🤖 AI Summary
This work addresses the suboptimal performance of large language models on complex reasoning tasks, often attributed to unreliable internal activations. While existing approaches rely on costly post-training or extensive sampling, this paper introduces AdaRAS—a lightweight and efficient framework that identifies and leverages “reasoning-critical neurons” (RCNs), whose activations are highly correlated with reasoning correctness. AdaRAS adaptively modulates these neurons’ activations at test time using a polarity-aware mean-shift criterion, without requiring any additional training or sampling.
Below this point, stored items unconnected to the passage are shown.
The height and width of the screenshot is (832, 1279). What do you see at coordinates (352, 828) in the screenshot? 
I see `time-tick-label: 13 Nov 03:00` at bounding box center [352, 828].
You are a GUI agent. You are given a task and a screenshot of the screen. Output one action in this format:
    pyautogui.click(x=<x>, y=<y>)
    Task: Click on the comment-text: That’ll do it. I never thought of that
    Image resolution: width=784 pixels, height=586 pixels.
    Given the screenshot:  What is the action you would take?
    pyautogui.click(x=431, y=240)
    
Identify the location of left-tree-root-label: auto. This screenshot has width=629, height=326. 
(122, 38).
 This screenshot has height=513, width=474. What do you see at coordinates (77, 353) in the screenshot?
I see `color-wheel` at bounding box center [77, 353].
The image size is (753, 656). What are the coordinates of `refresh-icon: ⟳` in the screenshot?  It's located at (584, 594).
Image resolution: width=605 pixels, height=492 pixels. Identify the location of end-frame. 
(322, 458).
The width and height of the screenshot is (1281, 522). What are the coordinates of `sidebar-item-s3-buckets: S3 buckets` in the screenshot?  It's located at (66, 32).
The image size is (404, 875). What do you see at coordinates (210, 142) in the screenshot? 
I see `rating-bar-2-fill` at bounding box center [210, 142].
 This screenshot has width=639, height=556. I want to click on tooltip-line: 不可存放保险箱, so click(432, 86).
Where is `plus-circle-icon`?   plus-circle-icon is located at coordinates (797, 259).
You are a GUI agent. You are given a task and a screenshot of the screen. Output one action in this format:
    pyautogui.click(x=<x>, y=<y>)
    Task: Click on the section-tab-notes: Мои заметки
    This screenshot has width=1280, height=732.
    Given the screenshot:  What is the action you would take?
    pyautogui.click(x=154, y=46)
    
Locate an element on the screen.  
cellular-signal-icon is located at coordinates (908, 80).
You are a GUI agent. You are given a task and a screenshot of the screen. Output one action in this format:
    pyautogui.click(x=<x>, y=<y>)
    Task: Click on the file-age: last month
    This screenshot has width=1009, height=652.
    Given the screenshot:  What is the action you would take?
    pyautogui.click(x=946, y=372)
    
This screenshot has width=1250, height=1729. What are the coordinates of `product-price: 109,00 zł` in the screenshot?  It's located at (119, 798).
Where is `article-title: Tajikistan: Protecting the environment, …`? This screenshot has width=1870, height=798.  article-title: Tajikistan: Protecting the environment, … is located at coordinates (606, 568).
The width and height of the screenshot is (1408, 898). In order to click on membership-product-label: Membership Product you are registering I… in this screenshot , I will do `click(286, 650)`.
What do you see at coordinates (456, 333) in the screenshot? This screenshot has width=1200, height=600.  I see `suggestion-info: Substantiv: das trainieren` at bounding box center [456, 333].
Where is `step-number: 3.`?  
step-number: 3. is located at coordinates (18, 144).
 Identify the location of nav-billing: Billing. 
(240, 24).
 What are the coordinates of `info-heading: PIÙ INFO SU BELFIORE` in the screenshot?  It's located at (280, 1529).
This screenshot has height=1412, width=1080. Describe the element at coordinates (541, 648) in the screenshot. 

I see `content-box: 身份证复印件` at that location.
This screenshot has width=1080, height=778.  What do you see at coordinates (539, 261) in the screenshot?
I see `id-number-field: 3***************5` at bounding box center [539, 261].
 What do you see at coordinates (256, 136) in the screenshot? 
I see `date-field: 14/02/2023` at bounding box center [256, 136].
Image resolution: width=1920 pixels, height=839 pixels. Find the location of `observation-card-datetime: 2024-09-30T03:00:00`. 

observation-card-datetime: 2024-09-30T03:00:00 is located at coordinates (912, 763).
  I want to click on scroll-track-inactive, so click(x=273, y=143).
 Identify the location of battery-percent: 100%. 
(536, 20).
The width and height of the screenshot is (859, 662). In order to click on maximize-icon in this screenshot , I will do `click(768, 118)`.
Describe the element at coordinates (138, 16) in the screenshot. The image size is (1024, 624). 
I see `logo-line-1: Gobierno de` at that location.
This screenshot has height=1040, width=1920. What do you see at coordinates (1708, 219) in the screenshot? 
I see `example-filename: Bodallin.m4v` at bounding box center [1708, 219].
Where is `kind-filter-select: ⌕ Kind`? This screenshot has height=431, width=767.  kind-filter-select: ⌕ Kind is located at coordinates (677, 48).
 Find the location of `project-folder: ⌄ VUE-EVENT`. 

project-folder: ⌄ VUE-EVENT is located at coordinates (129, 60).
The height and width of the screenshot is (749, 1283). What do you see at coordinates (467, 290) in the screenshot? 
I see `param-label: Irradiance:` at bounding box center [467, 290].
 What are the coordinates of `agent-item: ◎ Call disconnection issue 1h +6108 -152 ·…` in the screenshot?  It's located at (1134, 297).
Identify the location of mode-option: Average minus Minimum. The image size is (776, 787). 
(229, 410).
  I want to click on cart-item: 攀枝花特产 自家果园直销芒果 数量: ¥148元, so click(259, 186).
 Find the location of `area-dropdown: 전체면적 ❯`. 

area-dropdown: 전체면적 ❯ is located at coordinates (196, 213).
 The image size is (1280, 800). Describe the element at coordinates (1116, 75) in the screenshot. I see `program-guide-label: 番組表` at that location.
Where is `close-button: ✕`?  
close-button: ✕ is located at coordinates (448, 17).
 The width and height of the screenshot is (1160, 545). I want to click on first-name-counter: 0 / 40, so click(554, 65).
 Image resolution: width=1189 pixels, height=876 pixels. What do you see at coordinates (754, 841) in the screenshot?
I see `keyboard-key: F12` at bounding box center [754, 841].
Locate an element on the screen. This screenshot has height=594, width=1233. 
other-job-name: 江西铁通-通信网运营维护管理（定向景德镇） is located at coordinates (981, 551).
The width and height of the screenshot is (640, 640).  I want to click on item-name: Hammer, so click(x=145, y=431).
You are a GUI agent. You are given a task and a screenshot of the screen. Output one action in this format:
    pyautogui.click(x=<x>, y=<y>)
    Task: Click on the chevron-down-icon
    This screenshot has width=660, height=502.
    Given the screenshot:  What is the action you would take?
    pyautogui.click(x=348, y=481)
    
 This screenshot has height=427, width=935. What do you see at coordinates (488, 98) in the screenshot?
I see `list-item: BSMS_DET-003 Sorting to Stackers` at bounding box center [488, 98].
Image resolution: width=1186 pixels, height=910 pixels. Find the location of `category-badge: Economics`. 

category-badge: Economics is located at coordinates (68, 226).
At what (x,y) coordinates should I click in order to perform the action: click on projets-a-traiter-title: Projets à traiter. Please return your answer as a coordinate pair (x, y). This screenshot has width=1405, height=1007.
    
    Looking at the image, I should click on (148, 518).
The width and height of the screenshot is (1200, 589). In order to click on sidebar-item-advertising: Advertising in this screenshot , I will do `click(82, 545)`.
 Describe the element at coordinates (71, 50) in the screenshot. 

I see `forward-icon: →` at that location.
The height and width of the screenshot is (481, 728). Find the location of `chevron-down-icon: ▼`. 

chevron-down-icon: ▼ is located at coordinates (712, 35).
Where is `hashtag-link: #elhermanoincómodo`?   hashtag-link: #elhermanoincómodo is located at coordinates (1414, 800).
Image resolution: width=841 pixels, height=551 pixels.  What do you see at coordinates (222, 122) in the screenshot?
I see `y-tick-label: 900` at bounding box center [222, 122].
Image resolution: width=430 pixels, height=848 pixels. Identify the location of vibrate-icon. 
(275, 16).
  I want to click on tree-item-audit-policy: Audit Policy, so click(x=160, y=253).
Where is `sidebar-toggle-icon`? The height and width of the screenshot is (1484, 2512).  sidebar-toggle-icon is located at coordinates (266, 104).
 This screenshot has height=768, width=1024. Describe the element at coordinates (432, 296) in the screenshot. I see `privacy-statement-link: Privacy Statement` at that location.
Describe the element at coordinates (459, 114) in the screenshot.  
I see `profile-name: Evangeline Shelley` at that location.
The method demonstrates strong cross-model and cross-dataset transferability, achieving significant performance gains across ten mathematical and programming benchmarks. Notably, it improves scores on AIME-24 and AIME-25 by over 13%, outperforming conventional post-training strategies.
📝 Abstract
Despite the strong reasoning capabilities of recent large language models (LLMs), achieving reliable performance on challenging tasks often requires post-training or computationally expensive sampling strategies, limiting their practical efficiency. In this work, we first show that a small subset of neurons in LLMs exhibits strong predictive correlations with reasoning correctness. Based on this observation, we propose AdaRAS (Adaptive Reasoning Activation Steering), a lightweight test-time framework that improves reasoning reliability by selectively intervening on neuron activations. AdaRAS identifies Reasoning-Critical Neurons (RCNs) via a polarity-aware mean-difference criterion and adaptively steers their activations during inference, enhancing incorrect reasoning traces while avoiding degradation on already-correct cases. Experiments on 10 mathematics and coding benchmarks demonstrate consistent improvements, including over 13% gains on AIME-24 and AIME-25. Moreover, AdaRAS exhibits strong transferability across datasets and scalability to stronger models, outperforming post-training methods without additional training or sampling cost.